Gerne. Es fängt beim Gerät selber an. Es sieht zwar langweilig aus, ist innen jedoch hochtechnisch, die Carbonschale als Verkleidung muss perfekt passen, da es um Aerodynamik geht. Wir arbeiten wie im Motorsport. Wenn wir in einem Windkanal trainieren, ist die Position von mir am Schlitten und der Verlauf des Windes über und unter mir wichtig. Die Kufen sind individuell, doch das Equipement ist durch ein Reglement begrenzt. Und die Fräsungen geben uns den Grip am Eis. So versucht man Grauzonen auszuloten. Da steckt jede Menge Entwicklung dahinter. Eine Tiroler Firma hilft mir bei der Umsetzung und Entwicklung unserer Ideen. Mein Trainer und Freund Matthias Guggenberger ist der Kopf und ein richtiger Tüftler. 2014 hat Matthias seinen ersten Schlitten gebaut und nach den letzten olympischen Winterspielen bin ich auf seinen Schlitten umgestiegen. Und dass der schnell ist, sieht man (lacht). Andere Nationen haben sogar eigene Ingenieure dafür, wir arbeiten in unserer Heimwerkstatt.

Wie wichtig ist die Routine beim Skeleton?
Wichtig, wobei es in Bezug auf Linien jedes Jahr Veränderungen gibt. Ich kenne inzwischen die Eckpunkte einer Bahn, wo die Lenkpunkte sitzen müssen, doch den Rest versuche ich mir in den Trainings anzueignen. Die Bahn intuitiv zu spüren. Eine kleine Bewegung mit dem Kopf und der Schlitten rutscht.

Sie rasen auf dem Schlitten mit dem Kopf voraus mit bis zu 145 km/h durch den Eiskanal. Braucht es dafür nicht viel Überwindung?
Nein, auch nicht 2004 beim ersten Mal. Vielleicht, weil ich bereits als kleines Kind beim Rodeln oder Rutschen immer schon am Bauch gelegen bin.

Was ist die Faszination daran?
Mir taugt es, wenn ich auf dem Schlitten liege und mit diesem Speed nur knapp vom Eis weg entfernt durch die Kurven hinunterdüse. Ich bin mit dem Schlitten eins, alles verschmilzt.

Sie haben schon viel gewonnen. Welche Ziele haben Sie noch?
Nach dem Weltcup ist vor der WM in Altenberg. Drei Medaillen habe ich bereits, Gold würde noch fehlen.
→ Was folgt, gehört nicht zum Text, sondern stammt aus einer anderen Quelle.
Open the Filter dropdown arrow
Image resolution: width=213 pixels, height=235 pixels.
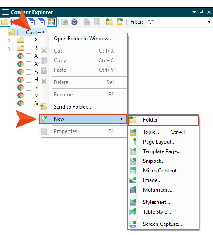coord(209,22)
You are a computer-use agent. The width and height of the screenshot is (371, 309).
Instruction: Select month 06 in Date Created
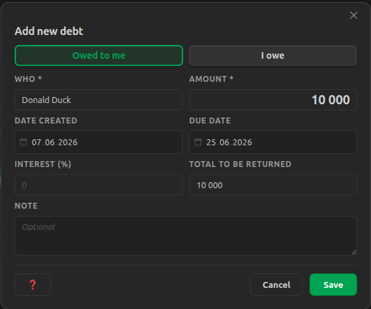[50, 142]
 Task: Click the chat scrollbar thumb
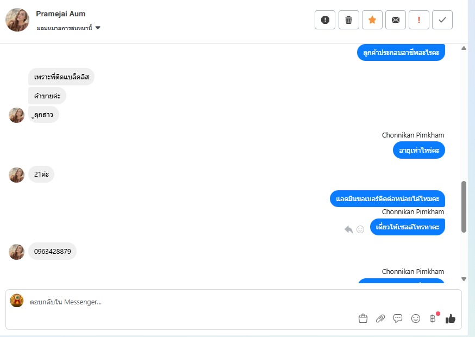464,207
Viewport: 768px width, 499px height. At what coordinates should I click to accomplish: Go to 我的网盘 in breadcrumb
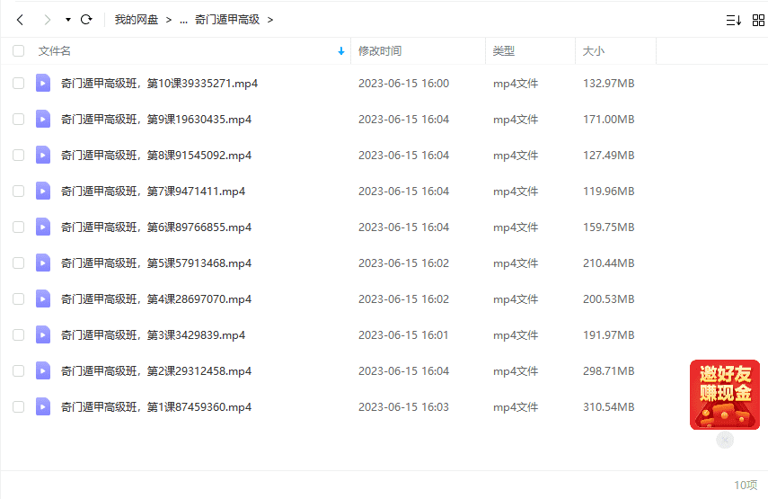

Nur werde ich die wenigsten Läufe von allen haben, da einige Athletinnen taktiert und sich in Altenberg vorbereitet haben. Ich fand’s nicht gut, dass manche Athleten Rennen ausgelassen haben, aber es ist wie es ist. Dazu wäre eine Medaille bei den olympischen Spielen ein Traum.

Ihr Trainer ist ja auch Ihr Partner. Läuft da immer alles rund?
Wenn es ums Sportliche geht, ist er extrem streng. Das ist aber gut so, da kann er gern das letzte Wort haben. Privat gebe ich ihm Konter. Während er der strikte, präzise Typ ist, bin ich die offene, lockere. Er kann auch mal 24 Stunden in der Werkstatt sitzen. Das Abschalten muss er noch lernen. Am meisten nervt es ihn, wenn ich in der Früh meinen Staubsauger, ein Geschenk zum 30. Geburtstag, nehme und quasi neben dem Zähne putzen schon herumsauge. Ich bin nämlich ein kleiner Monk (lacht). Und dann kommt noch die Macke, dass ich nicht einschlafen kann, wenn irgendwo ein Licht blinkt.

Und was hat es mit ihrer neuen Leidenschaft, Pferde, auf sich?
Genau, das ist das Arbeiten mit Therapiepferden. Es ist faszinierend was einem ein Pferd alles vermitteln kann und was die eigene Körpersprache ausmacht. Das ist beeindruckend.